* **EXERCISE DETAILS**: Return the full listing word for word, but drop every picture from it.

════════

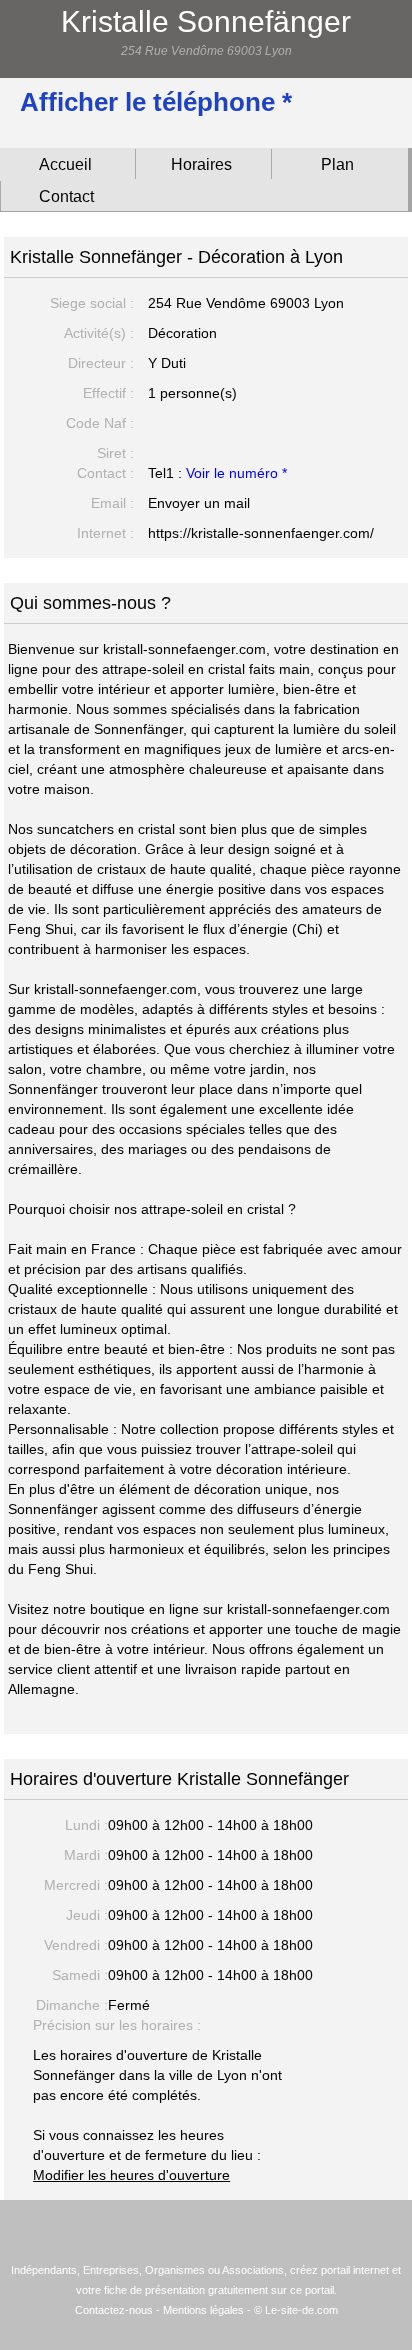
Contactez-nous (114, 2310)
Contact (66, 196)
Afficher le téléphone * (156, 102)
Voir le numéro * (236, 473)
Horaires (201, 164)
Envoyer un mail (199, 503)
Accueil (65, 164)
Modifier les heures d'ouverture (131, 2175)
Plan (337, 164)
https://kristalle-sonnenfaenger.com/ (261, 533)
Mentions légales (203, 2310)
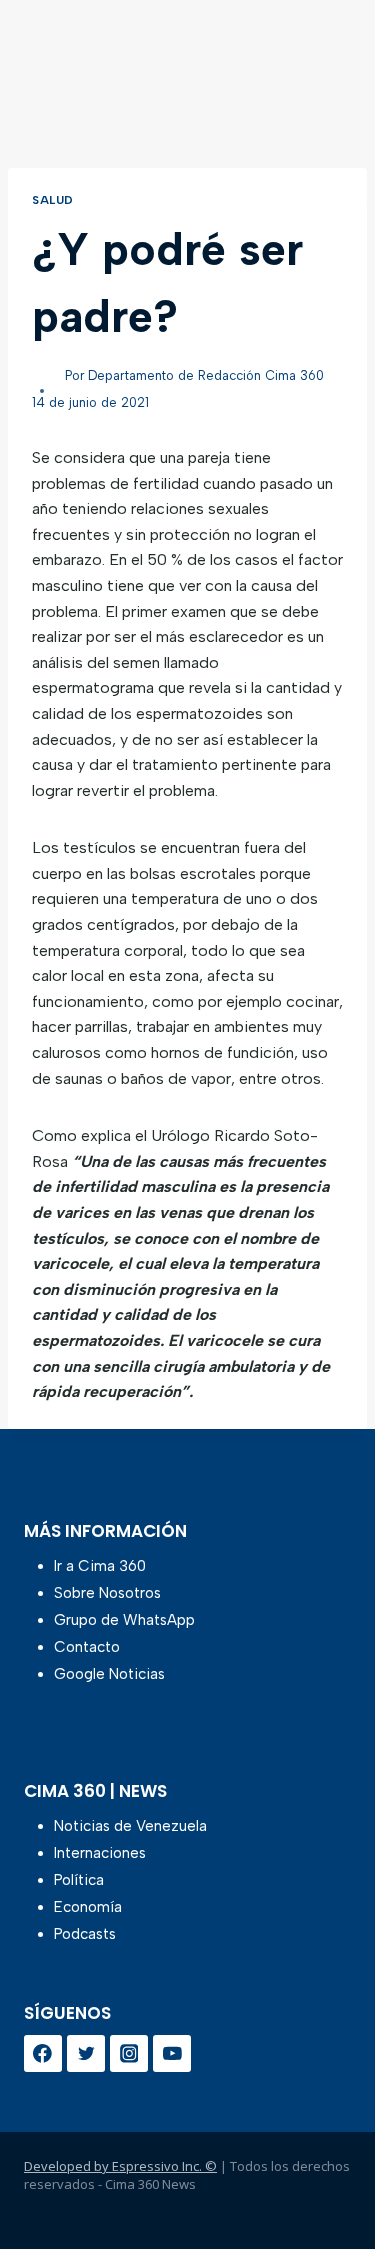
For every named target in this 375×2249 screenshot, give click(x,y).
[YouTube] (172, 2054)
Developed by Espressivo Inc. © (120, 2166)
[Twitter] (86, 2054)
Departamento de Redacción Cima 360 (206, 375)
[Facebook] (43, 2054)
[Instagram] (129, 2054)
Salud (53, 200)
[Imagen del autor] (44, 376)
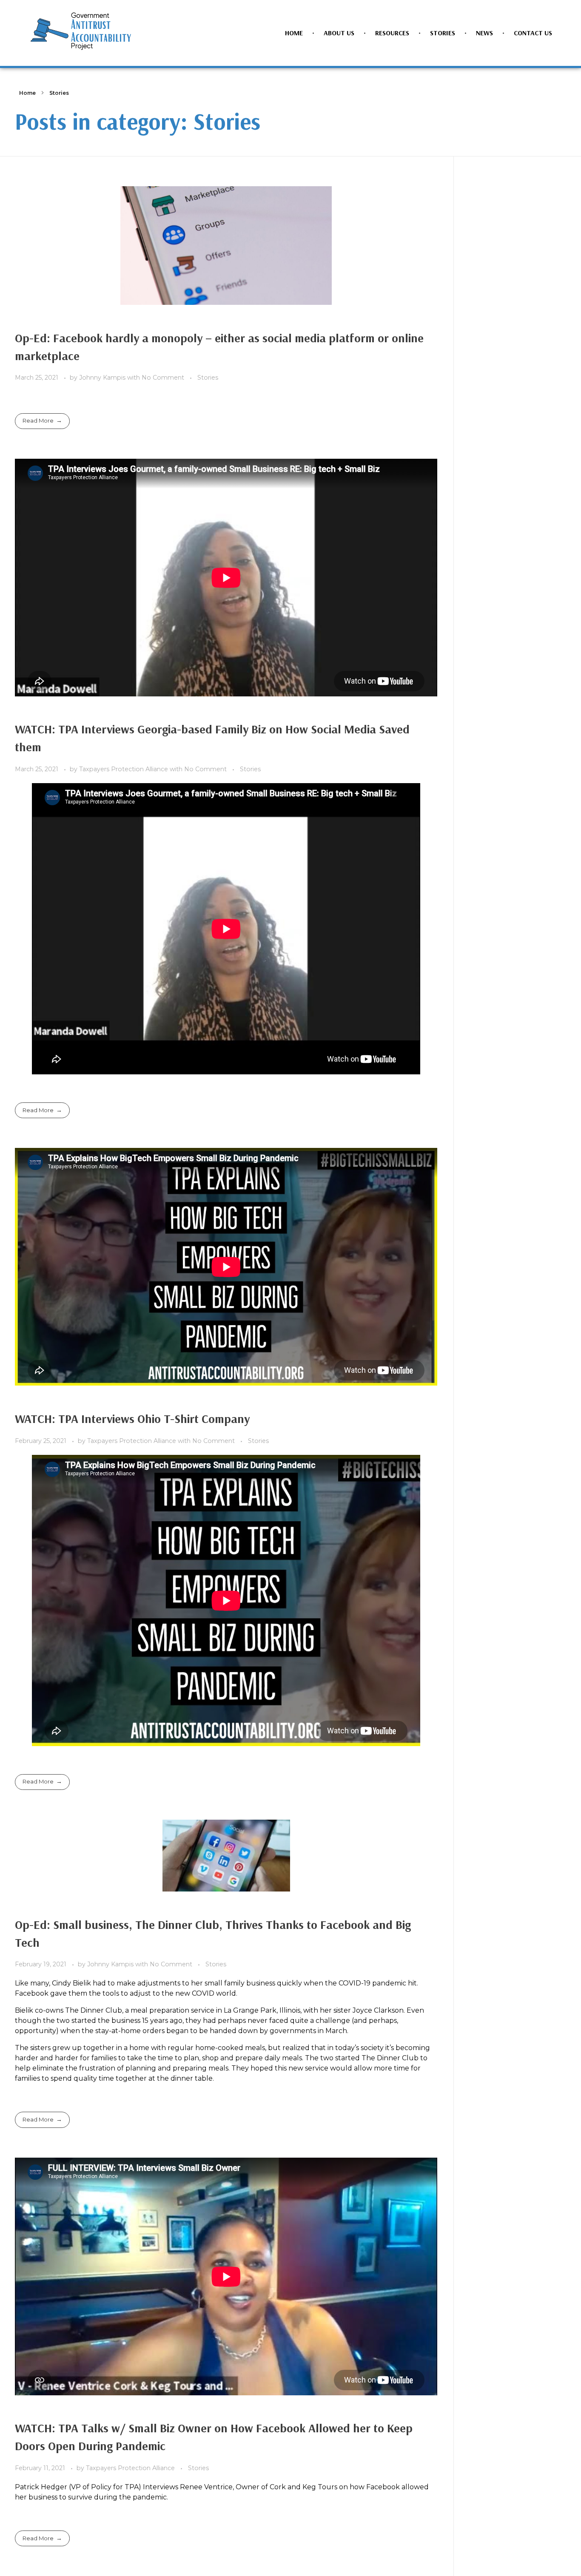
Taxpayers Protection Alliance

════════

* **WRITTEN ANSWER**:
Contactez-nous (114, 2310)
Contact (66, 196)
Afficher le téléphone * (156, 102)
Voir le numéro * (236, 473)
Horaires (201, 164)
Envoyer un mail (199, 503)
Accueil (65, 164)
Modifier les heures d'ouverture (131, 2175)
Plan (337, 164)
https://kristalle-sonnenfaenger.com/ (261, 533)
Mentions légales (203, 2310)
For every named target in this 375×2249 screenshot, give click(x,y).
[YouTube] (172, 2054)
Developed by Espressivo Inc. © (120, 2166)
[Twitter] (86, 2054)
Departamento de Redacción Cima 360 (206, 375)
[Facebook] (43, 2054)
[Instagram] (129, 2054)
Salud (53, 200)
[Imagen del autor] (44, 376)
Taxpayers Protection Alliance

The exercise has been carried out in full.